Luo Mingxiang, Dong Xiaoli, Yu Hongliu, Zhang Mingming, Wu Xinyu, Kobsiriphat Worawarit, Wang Jing-Xin, Cao Wujing
Guangdong Provincial Key Lab of Robotics and Intelligent System, Shenzhen Institute of Advanced Technology, Chinese Academy of Sciences, Shenzhen 518005, China.
Xinjiang Industrial Vocational and Technical College, Urumqi 830000, China.
Comput Struct Biotechnol J. 2025 Feb 5;28:50-62. doi: 10.1016/j.csbj.2025.02.001. eCollection 2025.

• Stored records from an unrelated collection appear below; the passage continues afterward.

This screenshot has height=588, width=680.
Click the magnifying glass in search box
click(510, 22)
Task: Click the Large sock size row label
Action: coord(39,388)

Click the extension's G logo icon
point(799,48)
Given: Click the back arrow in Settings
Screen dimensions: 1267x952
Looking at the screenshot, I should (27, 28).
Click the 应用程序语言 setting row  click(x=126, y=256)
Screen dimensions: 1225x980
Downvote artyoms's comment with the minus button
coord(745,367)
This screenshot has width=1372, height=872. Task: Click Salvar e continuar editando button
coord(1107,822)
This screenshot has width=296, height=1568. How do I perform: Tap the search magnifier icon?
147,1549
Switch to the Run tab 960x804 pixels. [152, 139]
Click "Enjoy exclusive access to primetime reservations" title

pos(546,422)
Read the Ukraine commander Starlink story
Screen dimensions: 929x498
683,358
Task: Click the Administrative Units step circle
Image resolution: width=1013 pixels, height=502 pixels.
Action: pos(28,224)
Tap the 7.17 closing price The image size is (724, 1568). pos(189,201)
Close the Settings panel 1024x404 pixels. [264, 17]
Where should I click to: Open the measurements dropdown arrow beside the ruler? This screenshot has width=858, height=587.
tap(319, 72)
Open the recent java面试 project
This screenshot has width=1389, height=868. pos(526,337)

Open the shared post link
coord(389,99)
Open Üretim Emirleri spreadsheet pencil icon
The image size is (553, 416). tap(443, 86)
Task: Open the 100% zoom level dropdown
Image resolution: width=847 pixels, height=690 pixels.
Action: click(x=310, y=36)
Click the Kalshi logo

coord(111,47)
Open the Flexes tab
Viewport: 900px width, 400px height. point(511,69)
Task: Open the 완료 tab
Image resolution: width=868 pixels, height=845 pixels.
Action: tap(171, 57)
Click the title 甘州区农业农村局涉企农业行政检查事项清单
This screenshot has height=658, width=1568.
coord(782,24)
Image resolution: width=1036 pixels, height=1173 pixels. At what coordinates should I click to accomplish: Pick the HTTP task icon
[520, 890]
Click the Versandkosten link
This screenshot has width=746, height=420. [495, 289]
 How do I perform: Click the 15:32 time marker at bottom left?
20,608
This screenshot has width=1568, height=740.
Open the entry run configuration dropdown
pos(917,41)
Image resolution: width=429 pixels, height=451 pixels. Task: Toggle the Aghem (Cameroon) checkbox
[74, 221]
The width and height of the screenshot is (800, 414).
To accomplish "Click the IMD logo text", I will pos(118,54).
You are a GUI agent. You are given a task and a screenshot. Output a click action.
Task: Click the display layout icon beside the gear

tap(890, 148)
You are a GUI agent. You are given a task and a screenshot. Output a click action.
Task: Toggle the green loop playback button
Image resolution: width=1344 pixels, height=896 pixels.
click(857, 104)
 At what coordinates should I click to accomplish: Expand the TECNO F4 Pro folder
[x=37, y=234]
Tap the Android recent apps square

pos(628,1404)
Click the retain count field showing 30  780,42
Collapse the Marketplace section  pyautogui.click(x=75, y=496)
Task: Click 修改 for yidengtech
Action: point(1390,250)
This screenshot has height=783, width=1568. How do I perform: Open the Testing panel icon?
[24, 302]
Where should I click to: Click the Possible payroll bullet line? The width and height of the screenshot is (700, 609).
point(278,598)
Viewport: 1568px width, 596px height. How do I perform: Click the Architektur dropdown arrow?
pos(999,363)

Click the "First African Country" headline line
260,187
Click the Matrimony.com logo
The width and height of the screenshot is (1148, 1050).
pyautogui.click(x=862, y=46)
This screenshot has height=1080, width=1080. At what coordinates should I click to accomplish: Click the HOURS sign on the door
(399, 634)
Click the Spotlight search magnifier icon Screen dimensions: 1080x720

Lateral resistance walk is an effective way to strengthen the abductor muscles of the hip. Accurate lateral walking gait recognition is the prerequisite for exoskeletons to be applied to lateral walking exercises. This paper proposes a denoising autoencoder-LSTM (DAE-LSTM) algorithm for lateral walking gait recognition. Nine sets of IMU data at three speeds and three strides of ten subjects were collected. Four lateral walking gait phases of narrow double support (NDS), guided foot swing (GFS), wide double support (WDS) and following leg swing (FLS) were recognized. The recognition performance of random forest (RF), support vector machine (SVM), k-nearest neighbors (KNN), neural networks (NN) and DAE-LSTM were compared. The average cross-subject recognition accuracy of DAE-LSTM was 90.2 %, which was higher than the other four models and previous work. For each frame of IMU data, the average recognition time of DAE-LSTM is 0.383 ms, which is 5.32 ms higher than the previous work. When the signal-to-noise ratio (SNR) is greater than 100:1, the accuracy of the DAE-LSTM model is higher than 90.0 %, and the accuracy of the other four models were less than 85 %. The results show that the proposed algorithm can achieve the requirements of recognition accuracy, model recognition time and model robustness for application in exoskeleton.
横向阻力行走是增强髋外展肌的有效方法。准确的横向行走步态识别是外骨骼应用于横向行走训练的前提。本文提出了一种用于横向行走步态识别的去噪自编码器-长短期记忆网络(DAE-LSTM)算法。收集了十名受试者在三种速度和三种步幅下的九组惯性测量单元(IMU)数据。识别了窄双支撑(NDS)、引导脚摆动(GFS)、宽双支撑(WDS)和跟随腿摆动(FLS)四个横向行走步态阶段。比较了随机森林(RF)、支持向量机(SVM)、k近邻(KNN)、神经网络(NN)和DAE-LSTM的识别性能。DAE-LSTM的平均跨受试者识别准确率为9-0.2%,高于其他四种模型和先前的工作。对于IMU数据的每一帧,DAE-LSTM的平均识别时间为0.383毫秒,比先前的工作高5.32毫秒。当信噪比(SNR)大于100:1时,DAE-LSTM模型的准确率高于90.0%,其他四种模型的准确率均低于85%。结果表明,所提出的算法能够满足外骨骼应用中识别准确率、模型识别时间和模型鲁棒性的要求。